Andrey Yaskulsky
Andrey Yaskulsky

Reputation: 2516

custom validation messages on default validators

Suppose I have some domain class with default validators:

    class Employee {

        String name
        String primaryEmail
        String url

        static constraints = {
            name blank: false
            primaryEmail email: true, unique: true
            url blank: false, url: true

        }

    }

I want to define names of messages that should be returned in case of failure of validation, something like that:

    class Employee {

        String name
        String primaryEmail
        String url

        static constraints = {
            name blank: false 'employee.invalid.name'
            primaryEmail email: true, unique: true
            url blank: false, url: true 'employee.invalid.email' 

        }

    }

is it possible in some way? Thank you!

Upvotes: 0

Views: 273

Answers (2)

Segundo
Segundo

Reputation: 23

You can do this by defining custom validator. It is basically a closure that takes up to three params. So in your example you could write:

class Employee {

    String name
    String primaryEmail
    String url

    static constraints = {
        name validator: {
            if (!it) return ['employee.invalid.name']
        }
        primaryEmail email: true, unique: true
        url validator: {
            if (!it) return ['employee.invalid.email']
        }
    }

}

Note about custom validator closure: if there are no params provided then you can access value of the property with implicit it variable:

validator: {
   if (!it) ...
}

If you provide two params then first param is the property value, the second is the domain class instance being validated (e.g. so you can check other params)

validator: {val, obj ->
  if (val && obj.otherProp){...}
}

If you provide three params then first two are the same as two params version and and the third is the Spring Errors object:

validator: {val, obj, err ->
  if (val && obj.otherProp){...}
}

For more detailed explanation check out docs: http://grails.org/doc/latest/ref/Constraints/validator.html

Upvotes: 1

Joshua Moore
Joshua Moore

Reputation: 24776

Defining your own custom messages is actually quite simple. However, your approach here is incorrect.

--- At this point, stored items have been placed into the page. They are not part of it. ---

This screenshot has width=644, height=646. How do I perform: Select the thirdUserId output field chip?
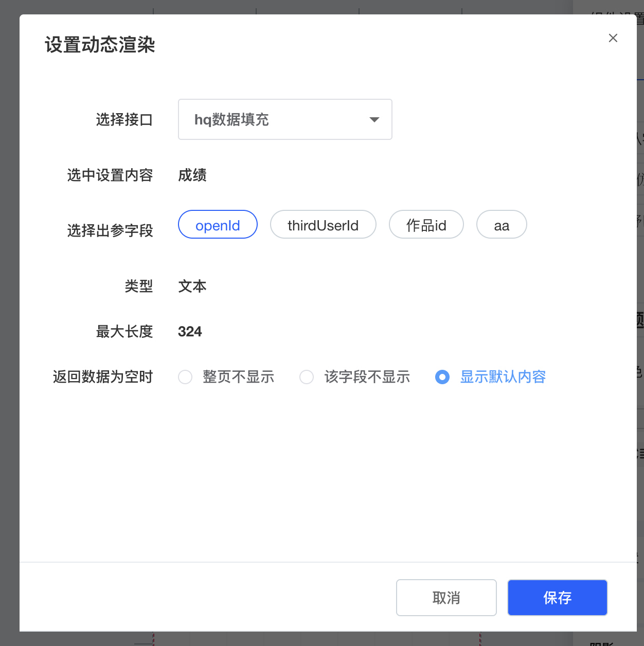click(x=323, y=225)

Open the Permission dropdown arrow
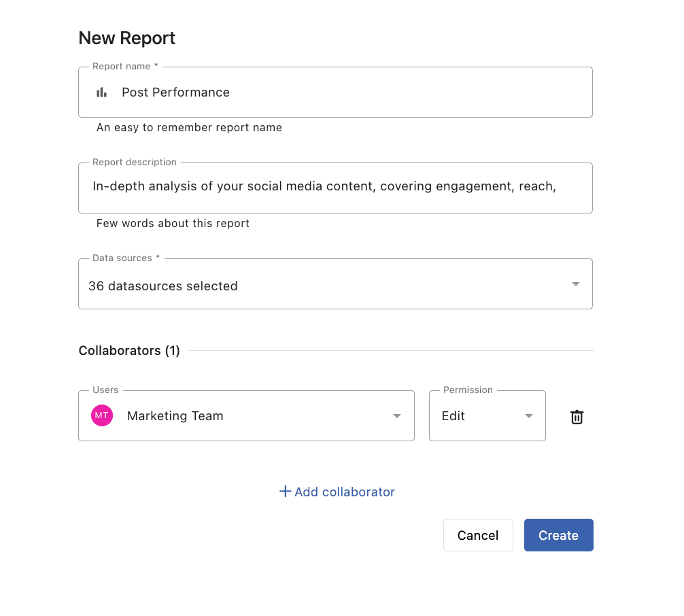[528, 416]
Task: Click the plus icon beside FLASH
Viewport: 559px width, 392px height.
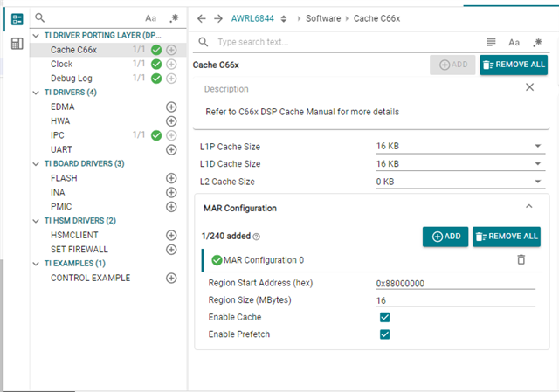Action: (x=171, y=178)
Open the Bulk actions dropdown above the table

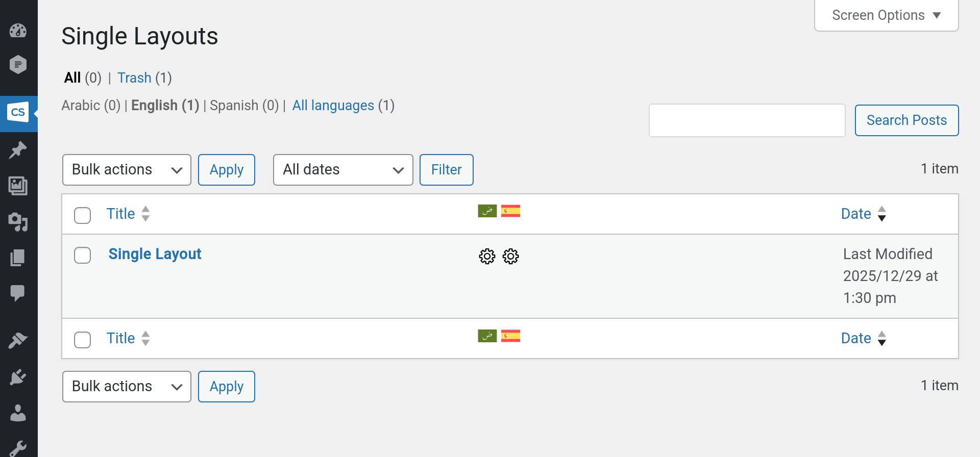[127, 170]
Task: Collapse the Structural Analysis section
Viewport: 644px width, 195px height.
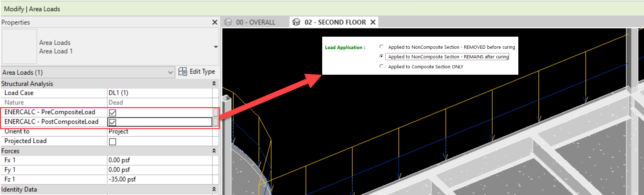Action: click(x=214, y=84)
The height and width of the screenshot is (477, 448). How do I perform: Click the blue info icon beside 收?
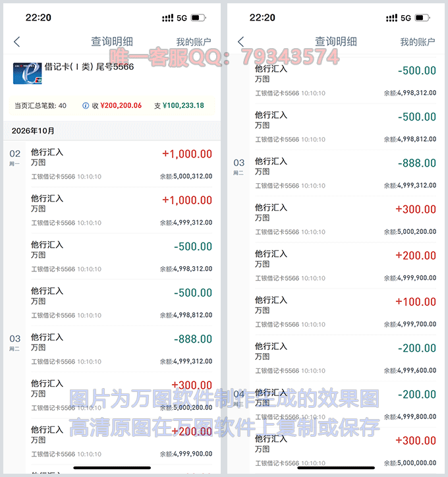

First, take a look at the validation reference to get an understanding of how validation message codes are constructed.

Using your example, some of your custom messages would be:

employee.name.blank=Custom message about invalid employee due to blank
employee.url.blank=Another custom message about blank url
employee.url.url.invalid=Custom invalid url message

Messages are per constraint type, thus having one global message for each property isn't going to work. You will need to provide messages for each constraint that can fail.